Hello to a new book, farewell to a beloved companion

As many of you know, I have spent the most of the last decade writing a book about the art uprooted by the Nazis during the Holocaust. About two years ago, Bloomsbury Press bought the unfinished manuscript. I finished the book with the assistance of Abigail Wilentz, and it will be published on October 16, 2025. You can preorder it here.
To accompany the book, next week I am launching a Substack called Plunder and Survival: Stories of Nazi-Uprooted Art. This biweekly newsletter will showcase tales that, for a variety of reasons, didn’t fit into the book, but were too good to abandon. If you enjoy the short essays I publish on this blog, you might also enjoy the newsletter. You can subscribe here.
Next week, I am returning to Echo Lake—unfortunately without Viva, my miniature poodle. She was fifteen and died last spring. Viva was born in Brazil and was a glamorous show dog during her first 3½ years. Luck would have it that she retired to our modest “pet home” thereafter. We changed her name from the Portuguese Genevia to Viva, but she never listened to her new name, even though we engaged an expensive trainer to teach her.

I will miss Viva sitting uncomplainingly in the car’s backseat during the 463 miles separating my two abodes. When she finally got to Echo Lake, she always looked around and seemed a bit disoriented, but only for a moment. Then she would race back and forth down the long approach to the camp—a favorite exertion she would continue all summer long.
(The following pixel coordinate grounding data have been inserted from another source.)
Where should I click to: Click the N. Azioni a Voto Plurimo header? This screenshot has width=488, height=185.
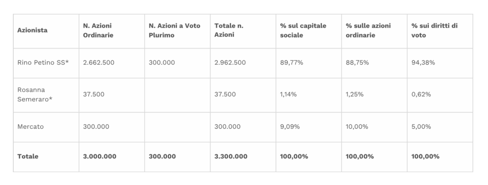tap(174, 30)
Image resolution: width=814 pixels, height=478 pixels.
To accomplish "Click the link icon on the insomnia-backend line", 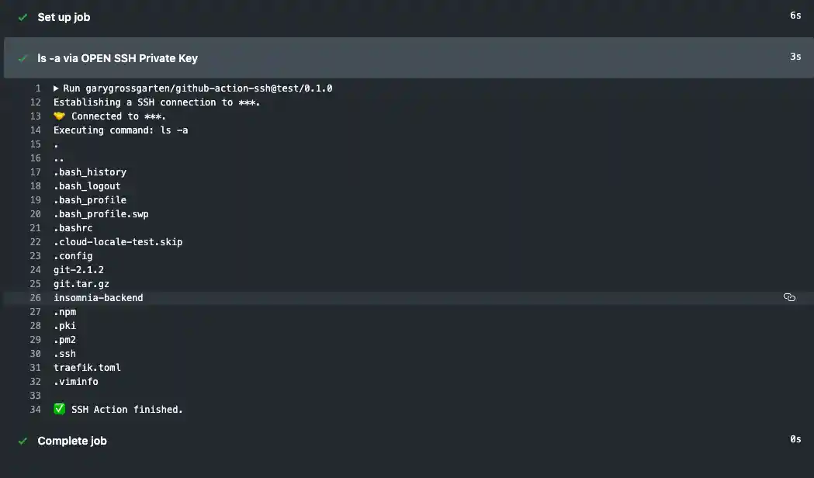I will click(789, 297).
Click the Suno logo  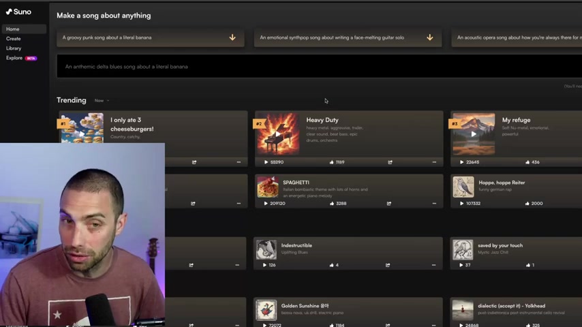point(18,12)
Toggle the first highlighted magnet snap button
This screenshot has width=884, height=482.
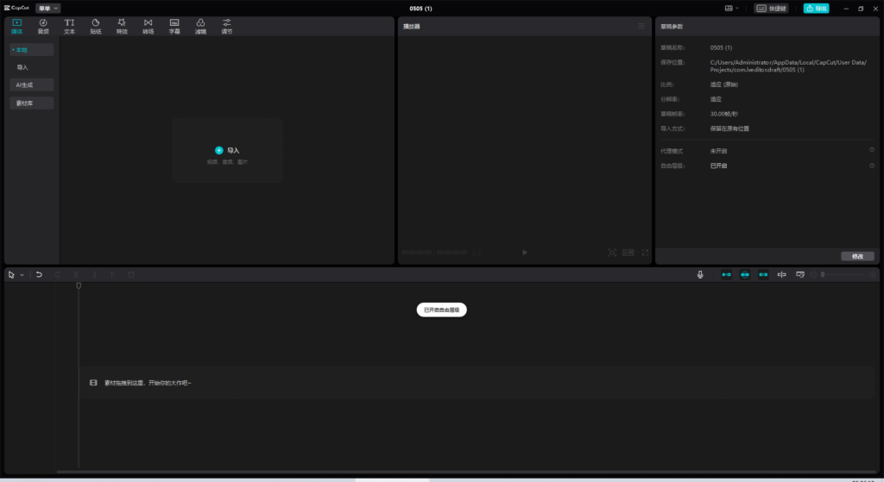coord(726,274)

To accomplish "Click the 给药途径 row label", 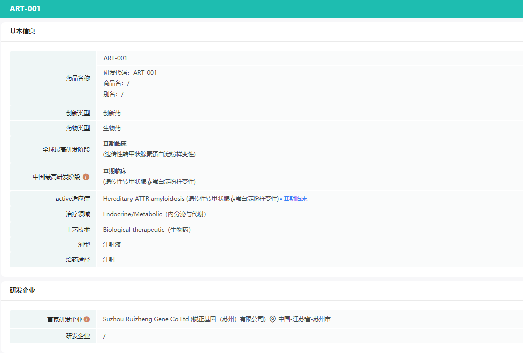I will tap(77, 260).
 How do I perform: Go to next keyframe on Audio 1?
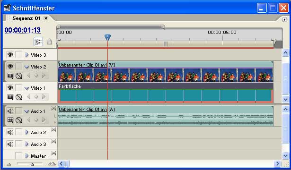[44, 120]
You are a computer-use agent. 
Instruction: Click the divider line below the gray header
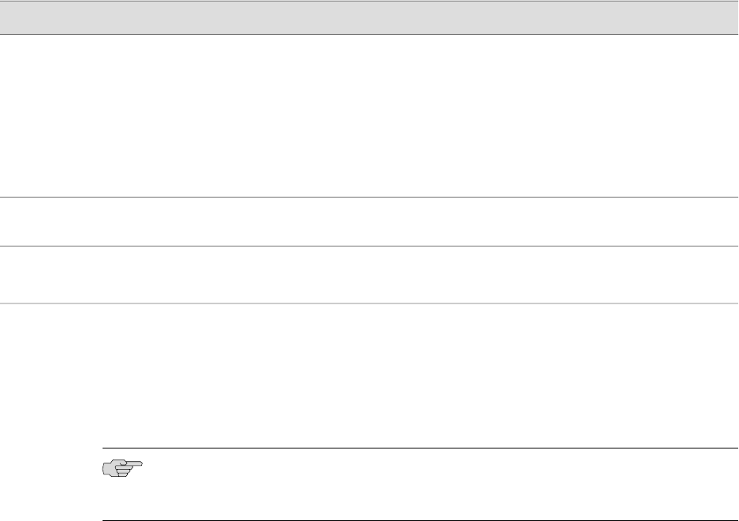tap(369, 34)
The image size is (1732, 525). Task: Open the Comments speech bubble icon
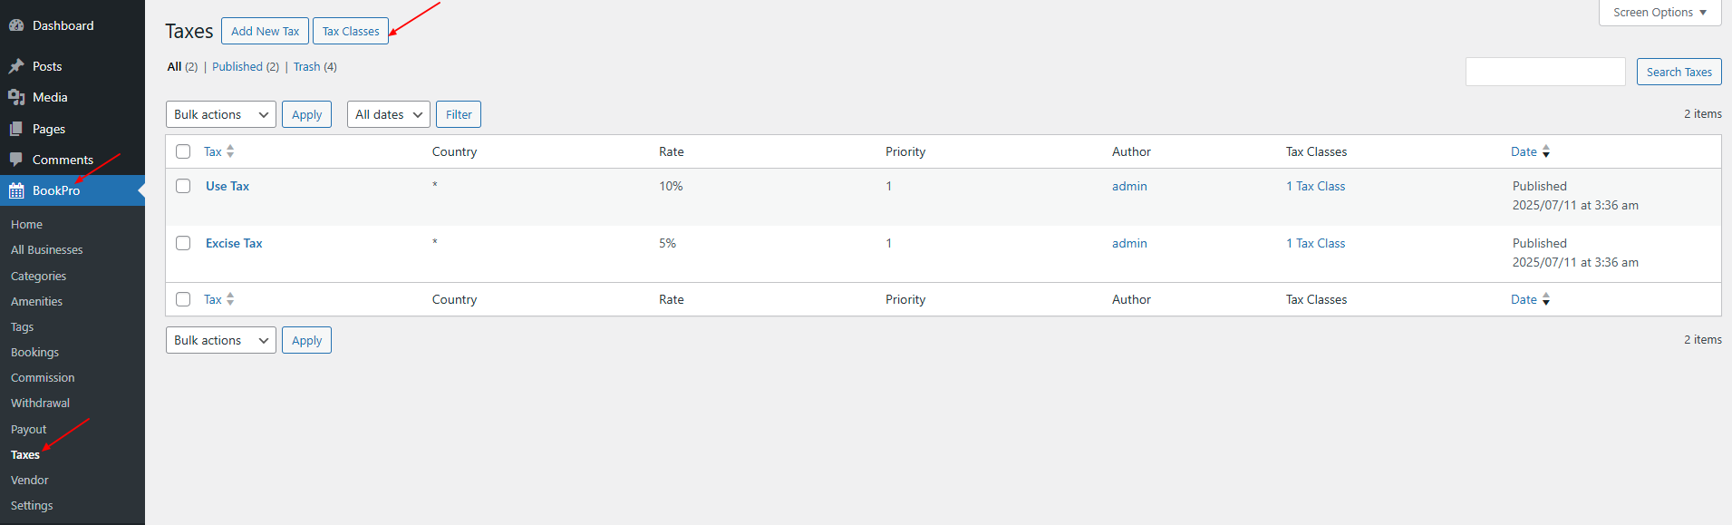click(x=16, y=160)
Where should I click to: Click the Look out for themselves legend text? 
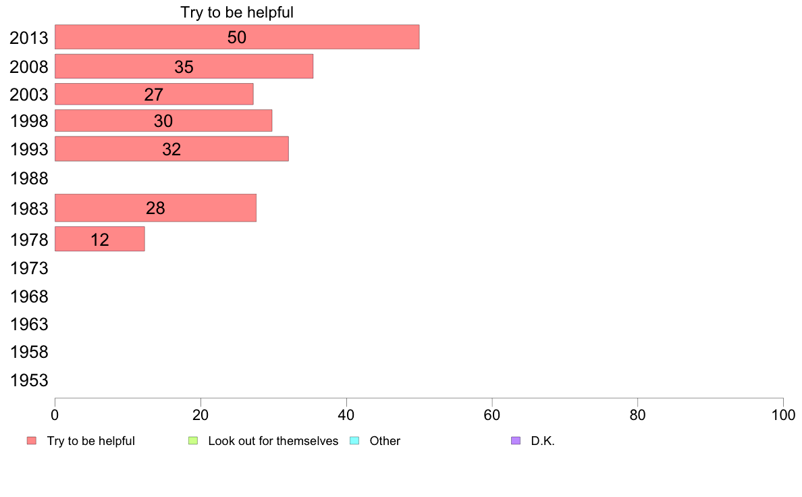273,441
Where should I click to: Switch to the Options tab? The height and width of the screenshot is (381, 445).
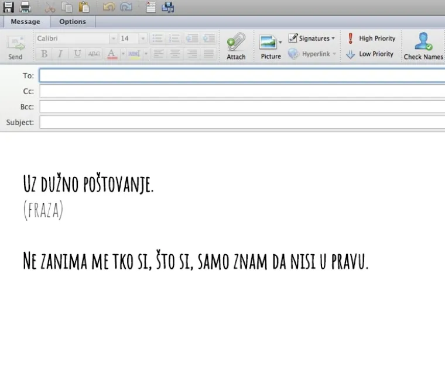73,22
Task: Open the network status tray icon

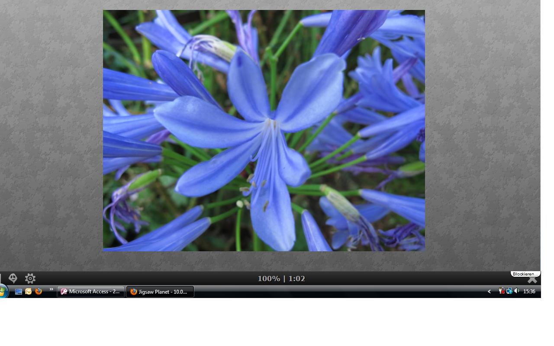Action: click(x=509, y=291)
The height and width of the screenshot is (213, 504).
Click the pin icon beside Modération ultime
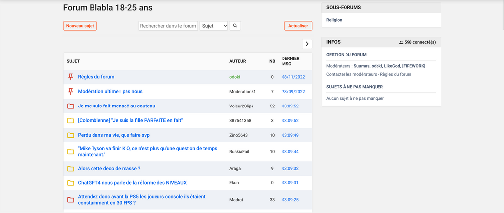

I also miss Viva following me around the house as if she were my shadow, settling down with me at every destination, whether it was my desk, the kitchen table, the dining room, the TV, or my bed. She always knew when she was coming out with me and when she had to stay home. As she grew older and slept more deeply, I would touch her slightly when I was about to relocate, telling her that “we” were going, and she would rouse herself.
Only very young children and dogs proclaim so openly and forcefully that you are the center of their world! Edith, a former Maine neighbor, used to say: It is unfair that people and their best friends have such unequal lifespans.